If you wish one filter to pass data onto a later filter in the pipeline this is best done by adding data to the reading, as an extra data point. This data point can then be removed by the later filter. An example of this is the way FogLAMP adds OMF Hints to readings that are processed and removed by the OMF north plugin.

For example let us assume we have calculated some value delta that we wish to pass to a later filter, we can add this as a data point to our reading which we will call _hintDelta.

def myPython(readings):
  for elem in list(readings):
      reading = elem['readings']
      ...
      reading['_hintDelta'] = delta
      ...
  return readings

This is far better than using a global as it is attached to the reading to which it refers and will remain attached to that reading until it is removed.
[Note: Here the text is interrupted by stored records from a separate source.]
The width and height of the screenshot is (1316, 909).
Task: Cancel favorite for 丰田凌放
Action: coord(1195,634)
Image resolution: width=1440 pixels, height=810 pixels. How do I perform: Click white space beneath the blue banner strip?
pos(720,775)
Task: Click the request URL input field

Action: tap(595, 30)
It also means that it is independent of the number of readings that are processed per call, and resilient to readings being added or removed from the stream.

The name chosen for this data point in the example above has no significance, however it is good practice to choose a name that is unlikely to occur in the data normally and portrays the usage or meaning of the data.

File IO Operations

It is possible to make use of file operations within a Python filter function, however it is not recommended for production use for the following reasons;

  • Pipelines may be moved to other hosts where files may not be accessible.
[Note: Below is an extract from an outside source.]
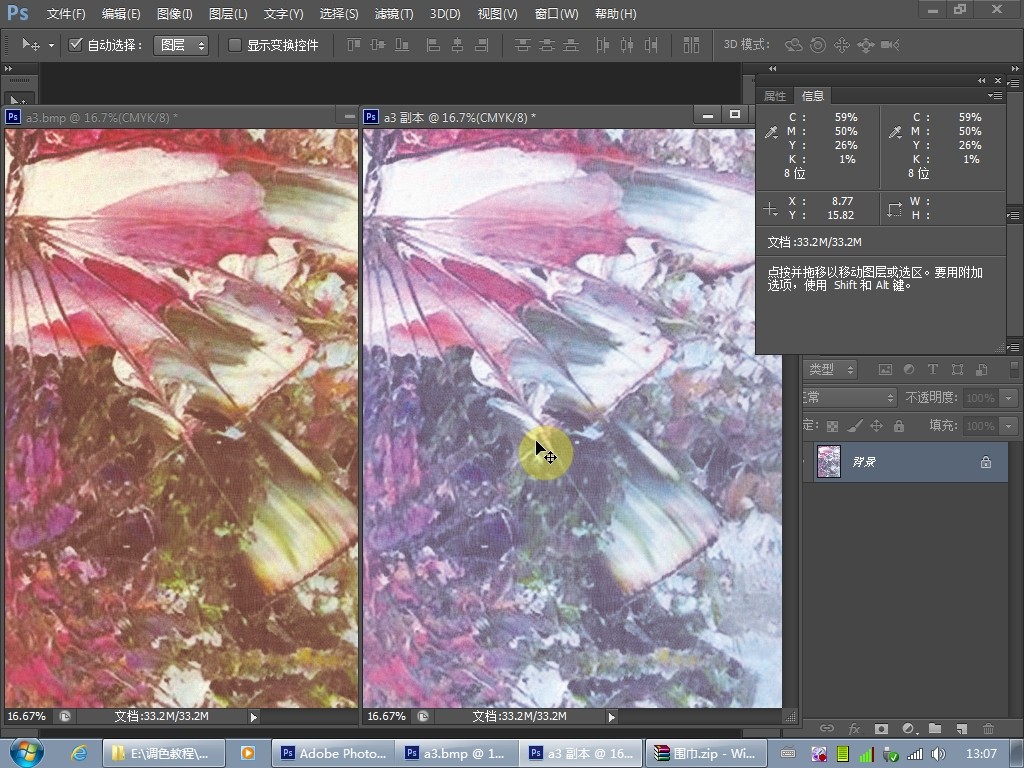Open the 类型 layer filter dropdown
The image size is (1024, 768).
tap(830, 370)
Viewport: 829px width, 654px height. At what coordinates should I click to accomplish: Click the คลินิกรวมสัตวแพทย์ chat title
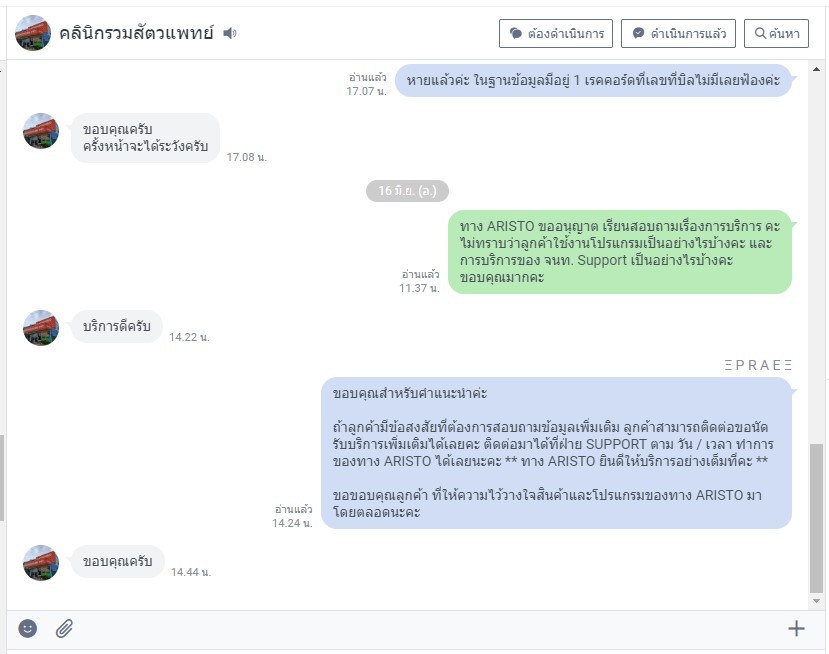pos(136,33)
  • Permissions may change dependent upon how FogLAMP systems are deployed in the various different scenarios.

  • Edge devices may also not have large, high performance storage available, resulting in performance issues for FogLAMP or failure due to lack of space.

  • FogLAMP is designed to be managed solely via the FogLAMP API and applications that use the API. There is no facility within that API to manage arbitrary files within the filesystem.
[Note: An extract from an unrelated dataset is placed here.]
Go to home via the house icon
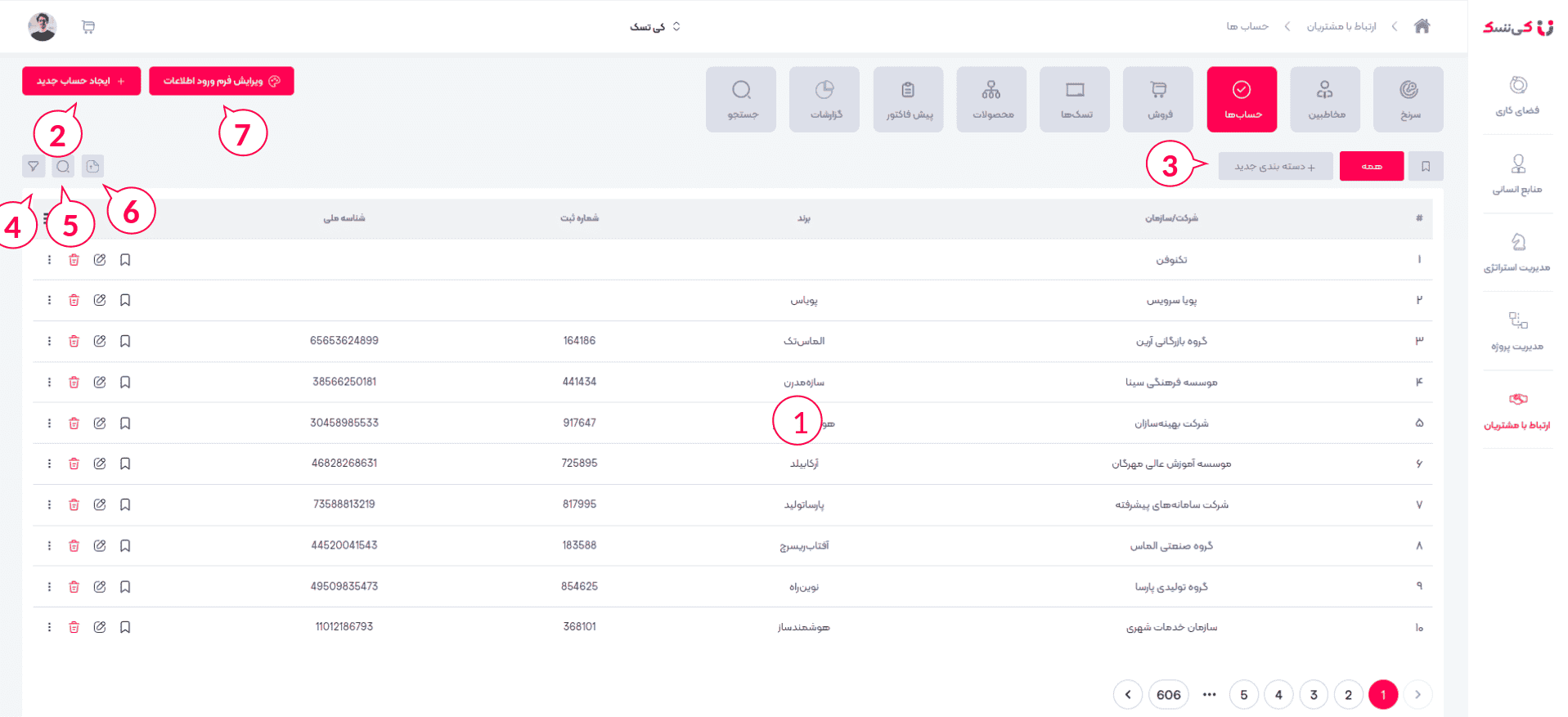 (1422, 26)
It is common to make use of files during development of a script to write information to in order to aid development and debugging, however this should be removed, along with associated imports of packages required to perform the file IO, when a filter is put into production.

Threads within Python

It is tempting to use threads within Python to perform background activity or to allow processing of data sets in parallel, however there is an issue with threading in Python, the Python Global Interpreter Lock or GIL. The GIL prevents two Python statements from being executed within the same interpreter by two threads simultaneously. Because we use a single interpreter for all Python code running in each service within FogLAMP, if a Python thread is created that performs CPU intensive work within it, we block all other Python code from running within that FogLAMP service.

We therefore avoid using Python threads within FogLAMP as a means to run CPU intensive tasks, only using Python threads to perform IO intensive tasks, using the asyncio mechanism of Python 3.5.3 or later. In older versions of FogLAMP we used multiple interpreters, one per filter, in order to workaround this issue, however that had the side effect that a number of popular Python packages, such as numpy, pandas and scipy, could not be used as they can not support multiple interpreters within the same address space. It was decided that the need to use these packages was greater than the need to support multiple interpreters and hence we have a single interpreter per service in order to allow the use of these packages.

Interaction with External Systems

Interaction with external systems, using network connections or any form of blocking communication should be avoided in a filter. Any blocking operation will cause data to be blocked in the pipeline and risks either large queues of data accumulating in the case of asynchronous south plugins or data begin missed in the case of polled plugins.

Scripting Errors

If an error occurs in the plugin or Python script, including script coding errors and Python exception, details will be logged to the error log and data will not flow through the pipeline to the next filter or into the storage service.

Warnings raised will also be logged to the error log but will not cause data to cease flowing through the pipeline.

See Examining Logs: for details have how to access the system logs.